Mixed infections (P. vivax and P. falciparum) accounted for 3 cases (7.3%). By the QBC method species identification was possible only in 46 (63.9%) cases. The species of malarial parasite encountered by QBC method were Plasmodium falciparum (21; 29.2%) and Plasmodium vivax (18; 25.0%). Mixed infections (P. vivax and P. falciparum) accounted for 7 cases (9.7%). In Optimal test results, P. falciparum accounted for 26 (36.1%) cases and P. vivax accounted for 30 (41.7%) cases. We observed that smear examination required on an average 10 to 12 minutes in contrast to 2 to 3 minutes to report a QBC tube.

Discussion

Rapid detection and effective treatment of falciparum malaria is a prerequisite in reducing the morbidity and mortality due to the disease. Leishman stained blood smear examination which is a cornerstone in the laboratory diagnosis of malaria has undergonelittle improvement since its inception. This is labour intensive and time consuming and therefore delays diagnosis (8).
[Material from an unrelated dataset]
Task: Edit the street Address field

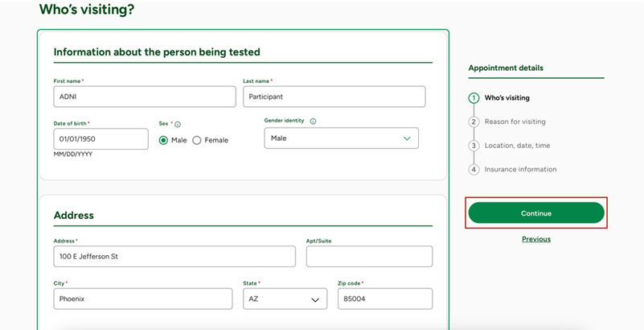Action: point(174,257)
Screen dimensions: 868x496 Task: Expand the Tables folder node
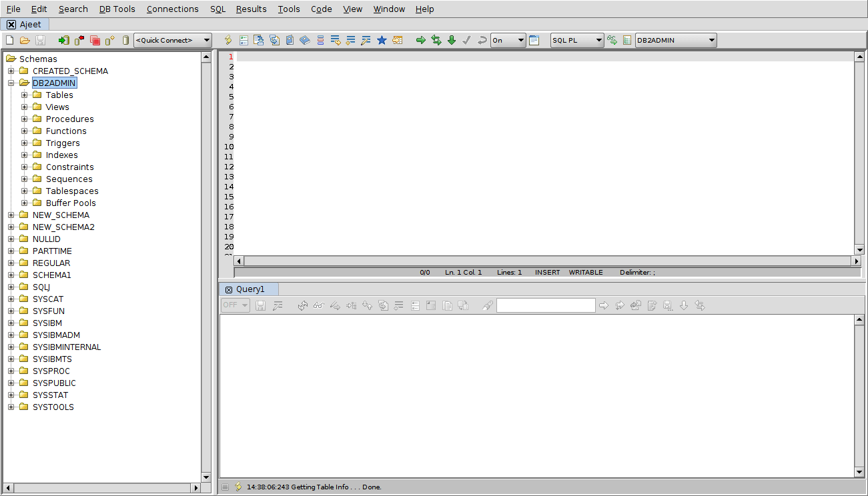coord(25,95)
Our results demonstrated a higher sensitivity and greater rapidity of QBC technique as compared to Leishman stained thin blood films, confirming the results of other studies (1), (7).
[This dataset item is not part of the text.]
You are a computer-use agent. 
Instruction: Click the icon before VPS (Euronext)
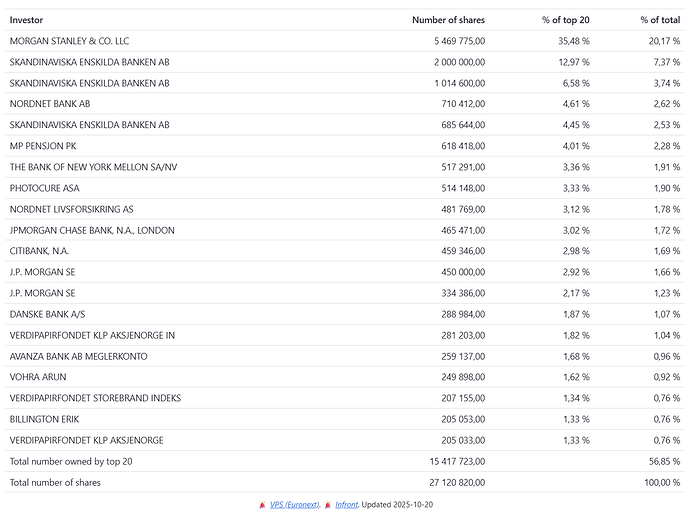[x=262, y=505]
The speed of QBC method (15 min) in detecting malarial parasites is a definite advantage in laboratories which screen large number of samples. In addition, low levels of parasitaemia (2 parasites/μl) can easily be detected as more blood is being used per sample (55-65μl). There is no loss of parasites during the procedure. The parasitised eryrhrocytes are concentrated in the small area of buffy coat, which helps in rapid scanning of the parasite (5). Another advantage of QBC is its ease of interpretation and it being technically easy to perform. A technician can be taught to carry out the QBC test and detect malarial parasite accurately, in less than a day, in contrast to smear examination and interpretation which takes weeks (3). Concern over the ability of the QBC method in identification of species has been noted, with success claims ranging from 75% to 93% (9). In our study species identification was possible only in 63.9% cases. This difficulty is encountered because the morphology of the infected erythrocyte remains occult in QBC technique (3). Other drawbacks of the QBC are that it is expensive, and there are chances of leaking and breaking of blood filled QBC tubes in the centrifuge. One more disadvantage of QBC technique is that a permanent record of test cannot be kept (5).
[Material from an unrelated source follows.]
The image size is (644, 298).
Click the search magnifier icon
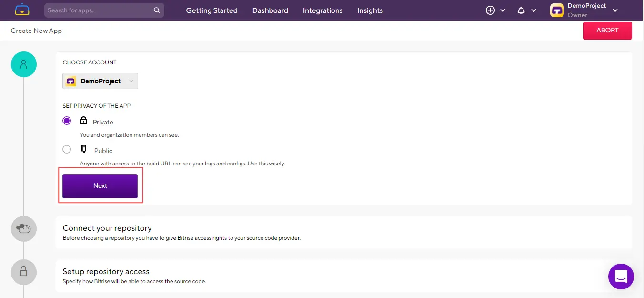pyautogui.click(x=157, y=10)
Leishman stained blood smear examination is labour intensive and time consuming (60 minutes) (7). Another drawback of this method is that only a small volume of blood (10μl in thick smear and 1μl in case of thin smear) is examined and during staining process 40-60% of parasites may be lost. Because of this, cases of low parasitaemia go undetected. Leishman stained thick blood film detects malarial parasite when there are 5-20 parasites/μl and thin blood film detects malarial parasite only when there are 50 parasites/μl of blood (5). The advantages are that a permanent record of the smear can be kept and its low cost. Another advantage is that species identification is done without much difficulty in most of the cases.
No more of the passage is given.